US presidents are used to deference and barking orders -- not wiping egg from their faces.
So it was unpalatable for Barack Obama to go on television Monday and admit glaring failures in the rollout of the health care law that bears his name.
Website snafus that have slowed sign ups to Obamacare in the three weeks since its launch are embarrassing on multiple fronts for the White House and represent a ballooning political challenge.
The Obama machine has always prided itself on efficiency and a "no drama" approach, and made great play of the governing debacles -- including Hurricane Katrina -- of the George W. Bush administration.
The idea that government can work is also at the center of Obama's political creed -- and is a driving motivator of his ideological clash with Republicans. So any evidence to the contrary is inconvenient to say the least.
But the faulty debut of the Healthcare.gov website is spurring questions over Obama's competence in implementing a law he wagered his presidency to pass three years ago, but which has yet to deliver a political payoff.
The Washington Post reported late Monday that in a test a few days days before the web site was to be launched, the system crashed in a simulation in which just a few hundred people tried to sign on simultaneously.
The web site went live October 1 anyway, and seized up shortly after midnight as about 2,000 users tried to complete the first step for buying health care insurance, the Post said. It quoted two people familiar with the project.
The embarrassment is even more acute since Obama built his career on exploiting the power of the Internet to build a political movement and woo Americans over the heads of the news media.
The Obamacare storm was building for days, but was obscured by the furor over a just avoided debt default and a government shutdown.
The White House however sensed the row was about to break through, and over the weekend made clear Obama would address the website glitches head on.
"There's no sugarcoating it," the president said, bemoaning the website's faults.
"I think it's fair to say that nobody is more frustrated by that than I am."
But his appearance on a crisp fall day in the White House Rose Garden was less a mea culpa than a sales job.
"The product is good," Obama insisted, apparently worried that bad reviews of the website would sour Americans even further on Obamacare -- which polls show has a poor image.
The botched rollout, which Obama described as being plagued by "kinks", offered an opening to Republicans stung by coming off second best in the shutdown drama.
House Speaker John Boehner, who has long blasted Obamacare as a "train wreck" wove a wider parable of supposed failures encompassing the whole of Obamacare, which targets 40 million Americans without health insurance.

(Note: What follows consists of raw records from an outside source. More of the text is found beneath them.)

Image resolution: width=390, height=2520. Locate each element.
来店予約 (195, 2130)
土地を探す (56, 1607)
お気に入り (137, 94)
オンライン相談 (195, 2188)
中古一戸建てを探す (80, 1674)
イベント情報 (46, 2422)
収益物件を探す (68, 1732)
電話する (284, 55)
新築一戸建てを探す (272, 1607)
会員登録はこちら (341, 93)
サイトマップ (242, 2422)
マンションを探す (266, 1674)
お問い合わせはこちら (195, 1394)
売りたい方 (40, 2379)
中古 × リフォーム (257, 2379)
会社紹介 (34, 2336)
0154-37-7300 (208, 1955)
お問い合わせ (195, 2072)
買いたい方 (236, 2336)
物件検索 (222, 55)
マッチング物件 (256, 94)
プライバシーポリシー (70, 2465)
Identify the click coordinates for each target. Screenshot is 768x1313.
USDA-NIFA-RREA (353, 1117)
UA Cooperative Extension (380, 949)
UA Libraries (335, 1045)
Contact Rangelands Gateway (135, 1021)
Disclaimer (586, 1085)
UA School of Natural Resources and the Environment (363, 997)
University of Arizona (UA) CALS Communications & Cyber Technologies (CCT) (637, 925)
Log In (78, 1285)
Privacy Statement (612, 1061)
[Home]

"What the president offered today was little more than self-congratulation," Boehner said.
"Either the president doesn’t grasp the scale of the law’s failures or he doesn’t believe Americans deserve straight answers."
Obama however argued the law is "more than a website" and noted popular provisions including the prohibition on insurance firms denying coverage to someone with a pre-existing health condition.
The Department of Health and Human Services has ordered a "surge" of technology experts to repair the website and says Americans can also register by phone.
But it still will not say how many people have secured insurance through the new law.
How badly Obama and his signature domestic achievement are damaged may depend on how quickly the fixes work.
If problems linger, Obama will face mounting calls to delay the mandate for all Americans to buy health insurance or pay a fine equivalent to one percent of their income. This is due to come into force next year.
There is also a growing drumbeat for the head of HHS Secretary Kathleen Sebelius -- though White House aides privately say her job is safe, blaming contractors, not administration officials, for the problems.
Top aides to Obama have long believed that once more Americans see the results of Obamacare in action, the law would become more popular. But such hopes may not survive days of stories over its botched debut.
"Every day that there are problems with the Obamacare website is going to be a day where the Republicans say this is Obamacare writ large," said Dante Scala, a political science professor at the University of New Hampshire.
"If it is something that lingers for months that is a big problem. It will feed into a public perception that it won't work."
To work, Obamacare must attract droves of healthy, young people -- who typically are the most loath to buy health insurance -- to sign up to subsidize the risk posed by older, sicker, consumers. So anything that deters them from taking the plunge could be disastrous for the law.
With that in mind, and given the centrality of Obamacare to the president's political identity, many experts are baffled at the mess.
"That they didn’t seem to have this better prepared for the rollout on October 1 goes beyond me being surprised," said Daniel Sledge, a professor and health care specialist at the University of Texas.